Fever Page 34


When I wake up, the window shows me a night sky. I hear children murmuring in the house, and Claire telling them, “Shh, shh.”

I’m in Silas’s bed. My head feels stuffed with cotton. I stare at the numbers on the bedside clock but can’t comprehend them.

“Are you awake?” Gabriel asks. He looks up from a sea of papers.

With effort I prop myself on my elbow. Something buzzes angrily in my skull. “What happened?”

“Claire said it must have been a kind of seizure,” he answers, all gentleness. “But she was only guessing. You were lying on the floor, bright red with a fever; nothing we did could wake you.” He holds up a medical journal, his face unreadable. “I guess it would interest you to know that it not only doesn’t sound like a seizure, but it doesn’t compare to anything I can find.”

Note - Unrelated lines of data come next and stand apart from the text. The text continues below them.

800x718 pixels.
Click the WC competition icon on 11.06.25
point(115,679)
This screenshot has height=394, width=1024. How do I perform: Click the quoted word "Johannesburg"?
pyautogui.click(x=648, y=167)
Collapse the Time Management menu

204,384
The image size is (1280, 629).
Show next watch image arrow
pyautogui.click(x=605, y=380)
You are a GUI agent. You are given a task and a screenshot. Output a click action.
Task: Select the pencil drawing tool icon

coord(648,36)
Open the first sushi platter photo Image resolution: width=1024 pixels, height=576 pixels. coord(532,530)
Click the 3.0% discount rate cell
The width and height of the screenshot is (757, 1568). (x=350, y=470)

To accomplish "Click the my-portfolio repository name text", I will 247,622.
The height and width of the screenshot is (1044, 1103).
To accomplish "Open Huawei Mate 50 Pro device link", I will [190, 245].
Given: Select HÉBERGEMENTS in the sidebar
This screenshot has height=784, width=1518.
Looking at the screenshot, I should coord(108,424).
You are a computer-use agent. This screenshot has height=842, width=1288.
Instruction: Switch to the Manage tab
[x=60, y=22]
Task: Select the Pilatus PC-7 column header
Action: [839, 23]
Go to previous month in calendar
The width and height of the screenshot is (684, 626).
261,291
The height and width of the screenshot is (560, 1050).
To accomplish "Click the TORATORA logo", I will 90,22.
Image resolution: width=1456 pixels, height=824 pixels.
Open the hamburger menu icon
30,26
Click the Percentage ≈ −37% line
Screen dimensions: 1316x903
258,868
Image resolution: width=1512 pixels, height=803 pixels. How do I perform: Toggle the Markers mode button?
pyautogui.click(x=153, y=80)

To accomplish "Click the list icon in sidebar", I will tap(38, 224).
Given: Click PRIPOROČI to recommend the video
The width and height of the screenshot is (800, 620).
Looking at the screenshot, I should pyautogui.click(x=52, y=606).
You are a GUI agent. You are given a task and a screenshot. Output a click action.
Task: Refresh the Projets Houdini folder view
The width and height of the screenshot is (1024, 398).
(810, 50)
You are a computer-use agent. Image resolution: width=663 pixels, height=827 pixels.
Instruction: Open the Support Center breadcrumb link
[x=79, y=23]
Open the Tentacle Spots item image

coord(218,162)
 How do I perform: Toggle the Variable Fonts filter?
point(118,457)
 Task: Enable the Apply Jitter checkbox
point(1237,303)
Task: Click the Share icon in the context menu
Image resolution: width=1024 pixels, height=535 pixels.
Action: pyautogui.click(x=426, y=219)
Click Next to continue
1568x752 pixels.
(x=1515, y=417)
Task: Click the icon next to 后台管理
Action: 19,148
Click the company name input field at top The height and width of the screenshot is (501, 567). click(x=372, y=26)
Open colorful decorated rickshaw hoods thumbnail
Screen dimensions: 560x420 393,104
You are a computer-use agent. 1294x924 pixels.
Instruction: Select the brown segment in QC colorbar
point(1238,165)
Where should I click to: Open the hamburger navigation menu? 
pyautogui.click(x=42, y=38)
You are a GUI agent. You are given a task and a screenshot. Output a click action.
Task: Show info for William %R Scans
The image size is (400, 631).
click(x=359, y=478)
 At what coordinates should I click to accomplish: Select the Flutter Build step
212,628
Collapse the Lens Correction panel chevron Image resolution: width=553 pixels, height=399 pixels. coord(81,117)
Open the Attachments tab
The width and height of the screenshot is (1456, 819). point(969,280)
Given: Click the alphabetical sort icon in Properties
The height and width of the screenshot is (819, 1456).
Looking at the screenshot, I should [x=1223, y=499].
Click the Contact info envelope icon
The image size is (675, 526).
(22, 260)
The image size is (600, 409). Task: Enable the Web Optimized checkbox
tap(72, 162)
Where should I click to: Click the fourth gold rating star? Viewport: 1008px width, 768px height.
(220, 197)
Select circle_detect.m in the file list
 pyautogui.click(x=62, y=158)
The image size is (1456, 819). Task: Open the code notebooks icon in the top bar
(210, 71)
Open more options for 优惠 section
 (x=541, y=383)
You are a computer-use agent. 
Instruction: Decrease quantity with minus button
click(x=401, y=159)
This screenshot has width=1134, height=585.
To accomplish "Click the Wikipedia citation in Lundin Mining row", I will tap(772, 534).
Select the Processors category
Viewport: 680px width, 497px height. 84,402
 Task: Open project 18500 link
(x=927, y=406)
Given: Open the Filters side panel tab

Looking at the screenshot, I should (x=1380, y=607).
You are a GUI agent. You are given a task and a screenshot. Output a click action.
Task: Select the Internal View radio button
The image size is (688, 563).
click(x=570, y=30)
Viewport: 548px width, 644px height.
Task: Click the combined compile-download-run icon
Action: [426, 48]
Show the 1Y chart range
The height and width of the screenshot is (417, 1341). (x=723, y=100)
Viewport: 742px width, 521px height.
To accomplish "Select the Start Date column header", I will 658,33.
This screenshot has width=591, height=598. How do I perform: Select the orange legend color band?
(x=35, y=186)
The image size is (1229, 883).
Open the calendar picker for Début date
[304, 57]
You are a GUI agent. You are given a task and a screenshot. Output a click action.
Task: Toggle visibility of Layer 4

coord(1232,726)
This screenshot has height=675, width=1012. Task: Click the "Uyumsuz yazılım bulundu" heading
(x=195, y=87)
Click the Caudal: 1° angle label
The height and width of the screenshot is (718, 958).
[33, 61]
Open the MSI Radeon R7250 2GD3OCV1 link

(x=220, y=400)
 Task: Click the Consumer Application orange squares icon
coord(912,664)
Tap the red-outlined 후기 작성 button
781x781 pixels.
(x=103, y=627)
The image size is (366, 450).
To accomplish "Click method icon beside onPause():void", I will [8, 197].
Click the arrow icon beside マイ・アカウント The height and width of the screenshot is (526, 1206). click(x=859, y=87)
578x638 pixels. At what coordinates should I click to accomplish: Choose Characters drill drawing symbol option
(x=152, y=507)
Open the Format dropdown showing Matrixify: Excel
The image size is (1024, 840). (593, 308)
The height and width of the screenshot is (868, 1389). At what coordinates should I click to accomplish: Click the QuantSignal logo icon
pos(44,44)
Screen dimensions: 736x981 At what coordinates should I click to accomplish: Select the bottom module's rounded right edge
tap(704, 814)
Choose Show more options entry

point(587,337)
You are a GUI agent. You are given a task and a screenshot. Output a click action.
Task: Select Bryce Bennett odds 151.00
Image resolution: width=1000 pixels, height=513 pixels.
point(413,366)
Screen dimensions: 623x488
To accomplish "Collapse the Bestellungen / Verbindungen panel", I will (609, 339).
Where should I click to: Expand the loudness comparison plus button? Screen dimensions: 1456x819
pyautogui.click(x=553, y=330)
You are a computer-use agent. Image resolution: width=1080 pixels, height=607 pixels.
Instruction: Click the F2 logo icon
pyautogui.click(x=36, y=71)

I lie back down and rub my eyes with the heels of my hands, trying to quell the buzzing. Think, I tell myself. Surely the daughter of two scientists cannot be bested by this. But I was never as brilliant as my mother and father. All that comes to me are my brother’s notes, scribbled amid the burned and crumpled pages. He was making a list, trying to figure something out. We’re fighting different battles, my brother and I. If only we could be together, maybe we’d have an answer between us.

“We have to go,” I say, and try to clear the hoarseness from my voice.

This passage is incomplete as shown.